Tourisme. Les recettes en baisse

Dilemme : le nombre de touristes augmente, alors que les recettes de voyage sont en baisse. C’est bien ce que révèlent les derniers chiffres publiés par l’Observatoire du tourisme. En effet, au terme des deux premiers mois de l’année, quelque 447 000 touristes ont franchi les frontières marocaines, soit 59 000 (+15%) de plus que le nombre enregistré à la même époque de l’année dernière. La France est toujours en tête, avec 163 000 arrivées, suivie de l’Espagne et l’Allemagne. Le nombre de nuitées connaît en revanche une baisse de 2%. Marrakech et Agadir sont les villes les plus touchées par ce recul (respectivement -5 et -12%), alors que Tanger et Fès s’en sortent plutôt bien. Quant aux recettes, elles ont régressé de 5,6% au terme des deux premiers mois de l’année.
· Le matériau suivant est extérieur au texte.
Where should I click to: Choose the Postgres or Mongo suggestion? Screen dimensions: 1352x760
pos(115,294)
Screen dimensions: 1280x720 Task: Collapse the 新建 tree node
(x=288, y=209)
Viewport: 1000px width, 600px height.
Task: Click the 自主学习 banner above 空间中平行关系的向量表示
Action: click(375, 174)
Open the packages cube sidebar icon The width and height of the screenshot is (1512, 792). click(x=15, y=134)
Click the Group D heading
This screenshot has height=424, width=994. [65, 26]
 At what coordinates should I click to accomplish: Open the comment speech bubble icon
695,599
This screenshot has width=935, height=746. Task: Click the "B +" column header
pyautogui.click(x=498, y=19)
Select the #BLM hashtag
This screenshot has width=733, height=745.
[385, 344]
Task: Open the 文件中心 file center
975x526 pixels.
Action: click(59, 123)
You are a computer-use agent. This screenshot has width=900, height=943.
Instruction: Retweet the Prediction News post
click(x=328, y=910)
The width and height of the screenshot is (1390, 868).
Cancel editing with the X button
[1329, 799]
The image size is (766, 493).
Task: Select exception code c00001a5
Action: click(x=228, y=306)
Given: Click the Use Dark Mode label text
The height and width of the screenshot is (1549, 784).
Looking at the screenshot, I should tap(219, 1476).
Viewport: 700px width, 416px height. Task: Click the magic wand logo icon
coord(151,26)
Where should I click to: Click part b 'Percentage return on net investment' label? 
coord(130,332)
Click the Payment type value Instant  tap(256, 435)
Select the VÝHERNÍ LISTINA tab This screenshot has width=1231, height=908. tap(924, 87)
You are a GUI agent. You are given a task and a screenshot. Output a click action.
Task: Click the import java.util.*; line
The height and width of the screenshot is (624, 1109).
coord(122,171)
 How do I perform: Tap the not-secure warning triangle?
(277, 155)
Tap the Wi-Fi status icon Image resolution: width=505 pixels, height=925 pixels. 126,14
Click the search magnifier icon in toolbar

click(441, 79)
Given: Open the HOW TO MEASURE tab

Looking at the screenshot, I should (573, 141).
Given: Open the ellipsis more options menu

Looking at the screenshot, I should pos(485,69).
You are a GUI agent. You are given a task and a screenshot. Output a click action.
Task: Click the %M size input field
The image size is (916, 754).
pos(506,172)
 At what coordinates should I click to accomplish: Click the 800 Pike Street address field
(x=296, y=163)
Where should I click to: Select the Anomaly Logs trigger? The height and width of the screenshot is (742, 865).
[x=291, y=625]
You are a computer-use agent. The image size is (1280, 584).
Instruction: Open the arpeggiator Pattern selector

Pendant ce temps, le peuple…
Au 20ème étage…

Printemps 2010. Si Abdeslam, accompagné des “98 qui font le Maroc”, coupe le ruban rouge du nouveau siège social de sa compagnie, avant de leur offrir l'inévitable tour du propriétaire. 5 hectares de superficie, 91 mètres de haut, 13 ascenseurs, 400 places de parking, 2500 m2 d’auditorium… Qui dit mieux ? Et bien sûr, il y a le côté hi-tech écolo. Ces vitres qui permettent un éclairage naturel et absorbent l’énergie solaire, ce système de récupération des eaux pluviales pour arroser le jardin et ce capteur de mouvement dans les salles de réunions pour optimiser la clim. Un joujou architectural qui a gagné le prix Ecobulding du Paris Expo avant même le premier coup de pioche. Il n’y a qu’un prénommé Abdeslam pour réaliser ce genre de prouesses. Le seul et unique Abdeslam qui a su transformer une administration publique en une machine à cash en vendant du blabla : des minutes télécoms. Lui qui a su construire sa tour (d’ivoire) sans demander un centime aux actionnaires. C’était déjà en 2008, quand il décide de fourguer tout le foncier de la boîte pour se payer le plus haut building de Rabat. Un siège digne de la première entreprise du pays, qui brasse 30 milliards de dirhams de chiffre d’affaires. Et surtout un bureau digne du puissant président qu’il est. Perché au 20ème étage, son office est muni d’un télescope pour contempler les satellites et garder un œil sur ce qui se passe dans sa filiale au Gabon. C’est ici qu’il passera les deux dernières années qui le séparent de la retraite. Une sortie honorable qu’il souhaite de tout coeur après 32 années de carrière bien mouvementée. Qu’elles seront longues ces deux dernières années…



CDG. Touchons du bois

Driss Jettou et Dominique De Villepin (ex-Premier ministre français) en ont rêvé, la CDG et sa consœur hexagonale, la CDC (Caisse de dépôts et de consignation), l’ont fait. La création de la Société forestière de la CDG (SFCDG) parachève un accord signé en 2005 par les deux gouvernements sortants. Ses 5 millions de dirhams de capital sont détenus à 70% par CDG Développement et à 30% par la Société forestière de la CDC. Il s’agit d’administrer deux fonds d’investissement pour gérer la production de bois au Maroc. Le premier, Eucaforest, créé en 1996, est dédié à la production d’eucalyptus pour sa société-mère, Cellulose du Maroc. Le second est le nouveau Fonds Maroc forêts (FMF). Il sera doté de quelque 200 millions de dirhams pour reboiser 25 000 ha en 10 ans. Une décade pour produire de l’eucalyptus, du bois de feu et du bois d’œuvre.


OFF.

C’est la banque d’affaires casablancaise CFG Group qui a décroché la mission de conseil pour la commercialisation du foncier pour les hôtels prévus sur Saïdia Mediterranea. En effet, trois hôtels ont été construits par l’aménageur Fadesa, alors que les terrains pour trois autres établissements devront être cédés à d’autres opérateurs. La banque d’affaires spécialisée dans le tourisme aura donc pour rôle de trouver les futurs acquéreurs de ces terrains. Une bonne opération d’intermédiation foncière. l


Et de 21 pour l’ONHYM ! L’Office marocain des hydrocarbures vient de signer un nouveau contrat de reconnaissance pétrolière. Cette fois-ci, c’est avec la filiale britannique du groupe tchèque MND, qui exécutera des travaux géologiques et géophysiques dans la zone de “Missour Ouest” sur une superficie de 13 000 km2.